In software, compared to government, we have the advantage that our solution is "pure" -- our sole objective to make the system work. In politics, the solution is never "pure." It's muddled by various political calculations--attaching unrelated riders, funneling pork to the home district, cashing in favors, and so on.
Central planning of complex systems is simply beyond what we as humans are capable of, especially when the people who are supposed to be solving the problem are continuously sidetracked by issues that have nothing to do with the problem they're trying to solve.
Last Spring NPR ran two stories back to back that made an interesting comparison. The first story was about how the Obama administration was revising No Child Left Behind to give more latitude to the states. They had concluded that the issues involved in No Child Left Behind were too complex to plan centrally, and so they wanted to give the states more ability to optimize at the state level.
The next story NPR ran was about ObamaCare and how the Democrats were still hopeful that they could get the single payer provision put into the bill.
The juxtaposition of these two stories struck me. Is there anyone in America who thinks that medical care is less complex than education? If not, why does anyone think that we can centrally plan medical care if we can't centrally plan education?
The free market isn't perfect, but if you think of the issues as centralized vs. decentralized decision making, a thousand people making a thousand decisions that are locally optimal in their best interests is going to produce better results than 1 person trying to decide what's best for each of those thousand people from some centralized vantage point.
Absent that, at least pushing decision making down to the states on health care would make a lot of sense. Let's do some experiments at the state level, launch some pilot programs, see what works, and see where the problems are. Let's not standardize and bureaucraticze our ignorance before we even know what we're talking about. During the Obamacare debates there were many comments along the lines of "This won't work because New York tried it and it failed" or "This is a good idea because it worked in Oregon" or "This was proposed in Massachusetts but ultimately rejected." There were many comments about the efficacy of various state programs, but no one seemed to draw the obvious conclusion: The results of "experiments" with healthcare at the state level have been inconclusive so far. That conclusion does not imply that it's time to centralize planning for healthcare. It implies that we need to experiment more before we commit to any One Big Program.

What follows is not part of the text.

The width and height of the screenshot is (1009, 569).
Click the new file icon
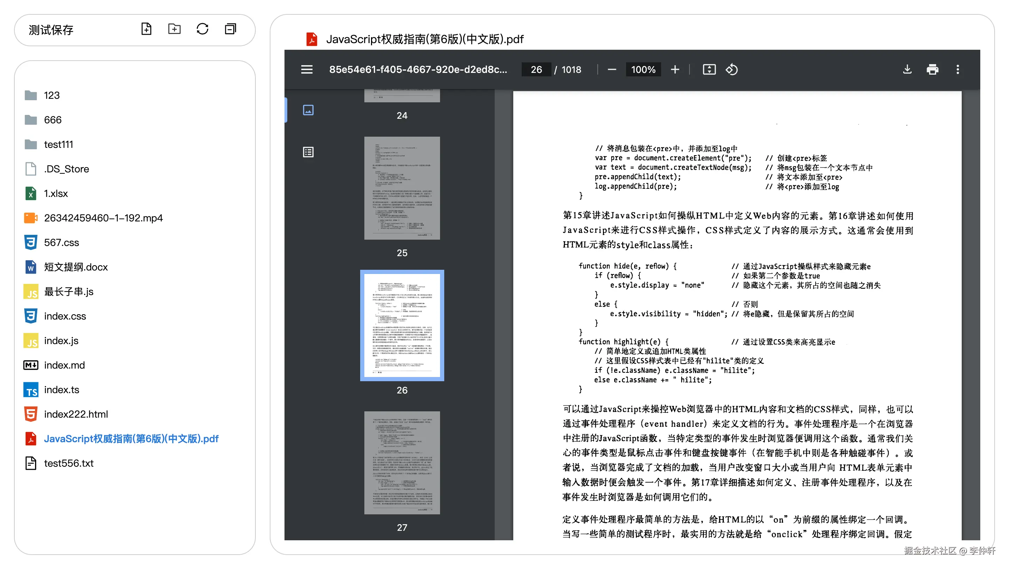[x=146, y=29]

The fallacy of trying to central plan complex entities is easy to see if you think of other complex entities. Think about trying to "plan out the internet" in a centralized way. Would a centralized planning body ever come up with Facebook, LinkedIn, Bloggin, or developing an iPhone to access all of that?
Going forward, I think one good litmus test for national government initiatives is:
Does the initiative require God-like omniscience to be successful? If it does, then has the sponser obtained a commitment from the Supreme Being to be directly involved in the initiative? If not, then we shouldn't do it.
None of this implies that government can't take an active role where it's needed. I think it comes down to where you want to start. Do you want to start with the free marketplace and decentralized decision making, and correct the problems that arise from that foundation? Or do you want to start with government-controlled markets/industries and centralized planning and correct the problems that arise from that? History shows that starting with the free market and correcting its excesses works best.